Arrivés en nombre le 29 janvier devant le Parlement et sous les fenêtres de M. Trudeau, entre 400 et 500 camions bloquaient toujours le centre-ville lundi.
- Abris de fortune -
"Nous devons mettre fin à cette manifestation, mais nous ne pouvons pas le faire seuls", a reconnu lundi le chef de la police Peter Sloly, appelant lui aussi "à l'aide".
Certaines rues du centre-ville, encombrées de poids lourds, sont toujours bloquées à la circulation, les commerces fermés et des abris de fortune ont été installés par les manifestants qui passent jour et nuit à klaxonner, au grand dam des habitants, pris dans le bruit et les vapeurs de diesel.
Ces derniers ont toutefois gagné lundi une première bataille: la Cour supérieure de l'Ontario a ordonné aux protestataires de cesser de klaxonner. Certains résidents avaient en effet lancé un recours collectif contre les organisateurs de la manifestationt, réclamant quelque 10 millions de dollars canadiens (7 millions d'euros).
Les protestations, qui se sont étendues ce week-end à d'autres villes canadiennes (Toronto, Winnipeg, Québec...), rappellent sur la forme celles des "gilets jaunes" qui avaient paralysé le centre de nombreuses villes françaises tous les week-ends pendant plusieurs mois à partir de l'hiver 2018.
Les politiciens "ne savent pas quoi faire de nous. Mais tout ce qu'ils ont à faire, c'est de revenir à la raison.

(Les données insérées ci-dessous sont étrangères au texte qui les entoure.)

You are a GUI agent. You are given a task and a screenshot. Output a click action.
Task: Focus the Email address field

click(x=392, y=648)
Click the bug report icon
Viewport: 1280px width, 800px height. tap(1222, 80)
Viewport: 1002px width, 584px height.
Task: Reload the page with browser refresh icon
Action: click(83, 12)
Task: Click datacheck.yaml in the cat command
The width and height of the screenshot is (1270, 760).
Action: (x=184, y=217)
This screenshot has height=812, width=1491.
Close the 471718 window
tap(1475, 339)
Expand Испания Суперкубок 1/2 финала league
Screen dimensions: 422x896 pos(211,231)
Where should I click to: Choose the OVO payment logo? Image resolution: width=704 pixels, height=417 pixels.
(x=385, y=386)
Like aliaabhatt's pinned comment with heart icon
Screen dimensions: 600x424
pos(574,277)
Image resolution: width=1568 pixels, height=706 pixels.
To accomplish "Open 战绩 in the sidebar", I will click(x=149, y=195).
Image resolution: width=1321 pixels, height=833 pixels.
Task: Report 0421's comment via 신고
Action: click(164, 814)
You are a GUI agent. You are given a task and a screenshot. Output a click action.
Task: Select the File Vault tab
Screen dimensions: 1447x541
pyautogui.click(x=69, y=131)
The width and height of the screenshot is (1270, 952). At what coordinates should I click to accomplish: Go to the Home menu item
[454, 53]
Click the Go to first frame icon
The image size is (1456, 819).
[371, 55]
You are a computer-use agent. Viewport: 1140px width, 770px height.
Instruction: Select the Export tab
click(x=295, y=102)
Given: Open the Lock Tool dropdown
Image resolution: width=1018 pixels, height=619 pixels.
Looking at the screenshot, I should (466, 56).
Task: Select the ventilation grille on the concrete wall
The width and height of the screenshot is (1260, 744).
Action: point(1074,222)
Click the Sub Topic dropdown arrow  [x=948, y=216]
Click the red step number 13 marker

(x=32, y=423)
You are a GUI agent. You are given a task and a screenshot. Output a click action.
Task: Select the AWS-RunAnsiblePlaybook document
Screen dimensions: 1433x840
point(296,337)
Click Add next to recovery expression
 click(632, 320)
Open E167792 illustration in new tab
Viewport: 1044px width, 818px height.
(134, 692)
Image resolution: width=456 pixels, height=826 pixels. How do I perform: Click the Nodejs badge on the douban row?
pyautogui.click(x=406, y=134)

C'est à eux de résoudre ça", a estimé auprès de l'AFP John Lambert, 59 ans, camionneur et manifestant.
"Nous ne pouvons pas permettre à une foule en colère" de dicter sa loi, a au contraire déclaré Marco Mendicino, ministre de la Sécurité publique. "Cela pourrait créer un précédent sur la façon d'élaborer des politiques au Canada", a-t-il dit.
Insensibles aux déclarations politiques, les manifestants continuent de réclamer "la levée des obligations vaccinales, des restrictions, et le rétablissement des droits et des libertés des Canadiens", a déclaré lundi Tamara Lich, l'une des organisatrices du mouvement, lors d'un live sur YouTube.
"Nous essayons, en ce moment, de tendre la main à tous les partis fédéraux afin que nous puissions commencer des pourparlers et voir comment nous pouvons avancer", a-t-elle ajouté.
Elle a par ailleurs dénoncé les tentatives d'étouffer le mouvement. La police d'Ottawa, critiquée pour n'avoir pas su prévenir la paralysie du centre de la capitale, empêche en effet depuis dimanche le ravitaillement des protestataires, en carburant notamment.
Si elle perdure, la situation chaotique actuelle pourrait "se transformer en crise politique", juge auprès de l'AFP Frédéric Boily, politologue à l'université de l'Alberta.
"Justin Trudeau a eu au départ une mauvaise réaction. Il a réagi trop fortement et trop abruptement lorsque les manifestations ont commencé, en essayant de dépeindre l'ensemble de la manifestation comme une manif d'extrême-droite."
Depuis le début du mouvement, le Premier ministre n'a en effet eu de cesse d'en minimiser la représentativité.
Et il a jeté de "l'huile sur le feu", poursuit Frédéric Boily, en "politisant la vaccination" notamment pendant la période électorale cet été.
Même si la mobilisation des camionneurs n'est soutenue que par une minorité des Canadiens, 32% d'après un récent sondage, cela représente tout de même une frange plus large de la population que les 10% d'adultes canadiens non-vaccinés.